> [Page extract]
------------------------------

St. Vincent’s Hospital, located in Melbourne, Australia has announced a new medical trial “aiming to ease the paralysing anxiety felt by palliative care patients.” The trial, which will begin in April 2019, will evaluate the effects of administering a single dose of synthetic psilocybin under the supervision of psychiatrists. The dose of psilocybin to be administered was not announced.
The St. Vincent’s study recalls the work of Dr. Roland Griffiths and colleagues at Johns Hopkins University, published in 2018.1 Researchers at Johns Hopkins reported that six months after the conclusion of the study, a majority of patients who had received a “high” dose (22 or 30 milligrams per 70 kilograms of body weight) of synthetic psilocybin experienced clinically significant decreases in depressed mood and anxiety, and increases in well-being or life satisfaction six months after the final session of the study. Dr. Margaret Ross, a clinical psychologist at St Vincent’s commented on the Johns Hopkins research in an interview with NewsCorp:
“The US study was really profound: some people were able to transcend their ideas about dying. It really relaxes those old rigid ways we have built up in the way we look at the world. They had remission of symptoms [of psychiatric distress]. It was rapid, it was dramatic, and it was beyond impressive, because it lasted for up to six months.”

------------------------------

> [Supplied data]

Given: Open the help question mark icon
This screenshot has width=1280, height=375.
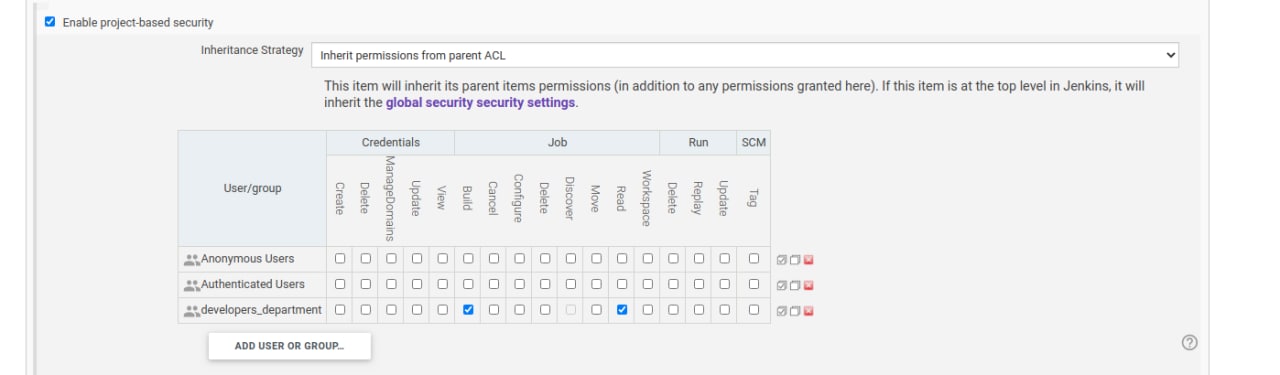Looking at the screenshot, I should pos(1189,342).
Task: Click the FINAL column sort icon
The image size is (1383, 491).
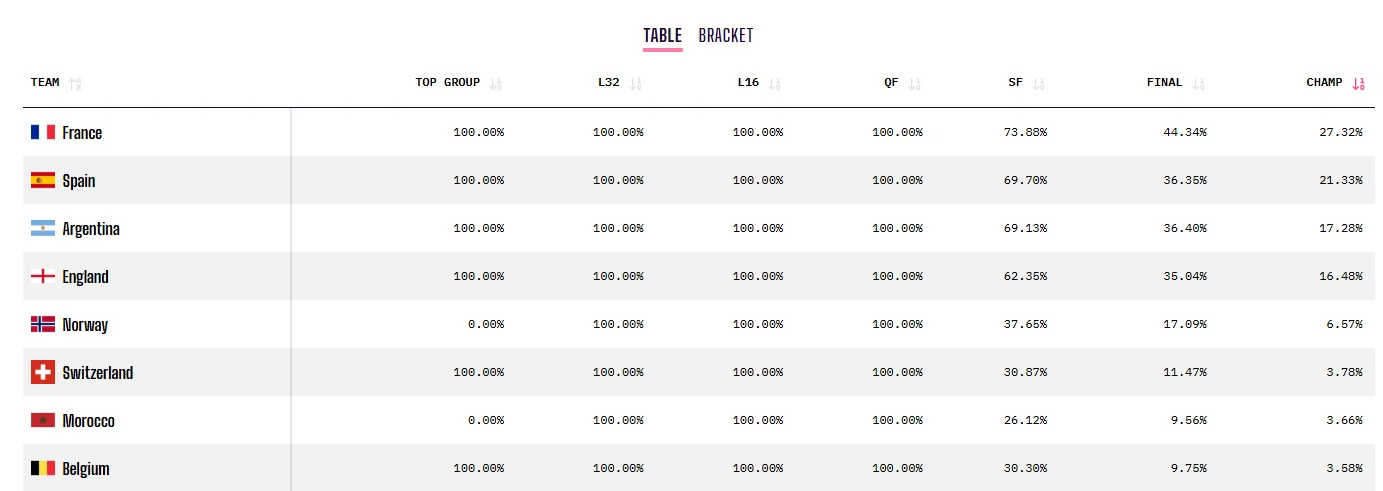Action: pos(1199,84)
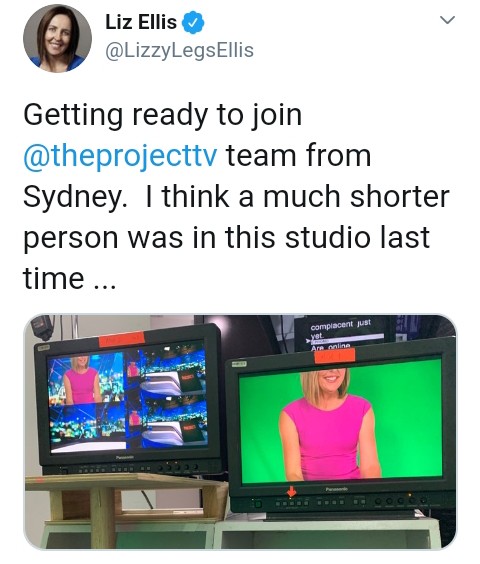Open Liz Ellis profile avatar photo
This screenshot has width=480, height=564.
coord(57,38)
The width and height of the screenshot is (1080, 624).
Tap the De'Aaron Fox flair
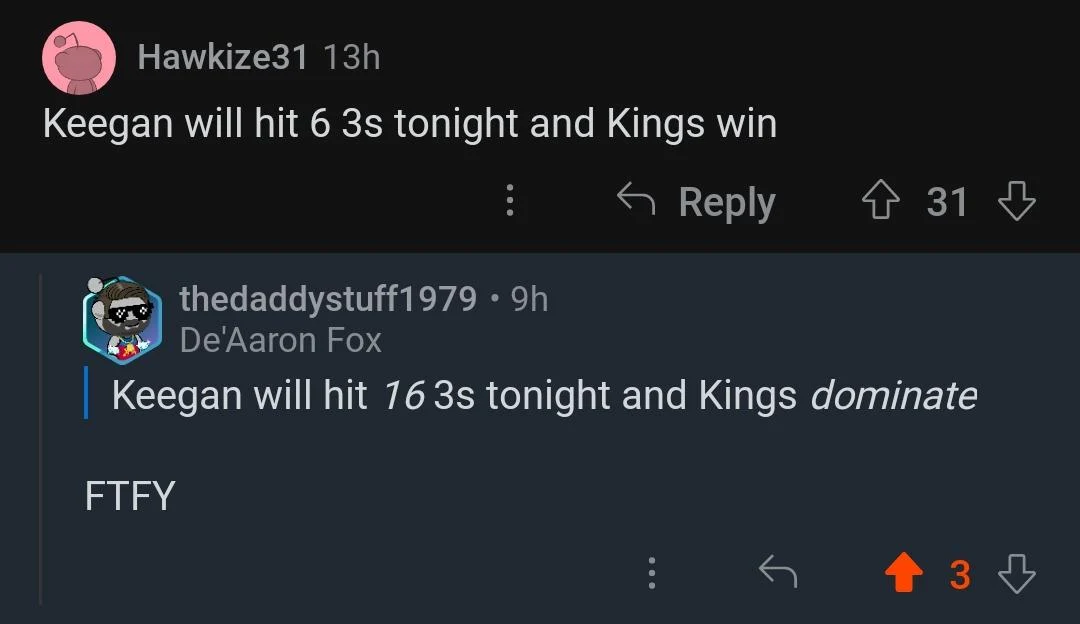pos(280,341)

------------------------------

Reproduce the portion of the passage on the St. Vincent's psilocybin trial starting at "St. Vincent’s Hospital, located" and ending at "was not announced.", renaming "trial" to "study" throughout.

> [Solution to the problem]
St. Vincent’s Hospital, located in Melbourne, Australia has announced a new medical study “aiming to ease the paralysing anxiety felt by palliative care patients.” The study, which will begin in April 2019, will evaluate the effects of administering a single dose of synthetic psilocybin under the supervision of psychiatrists. The dose of psilocybin to be administered was not announced.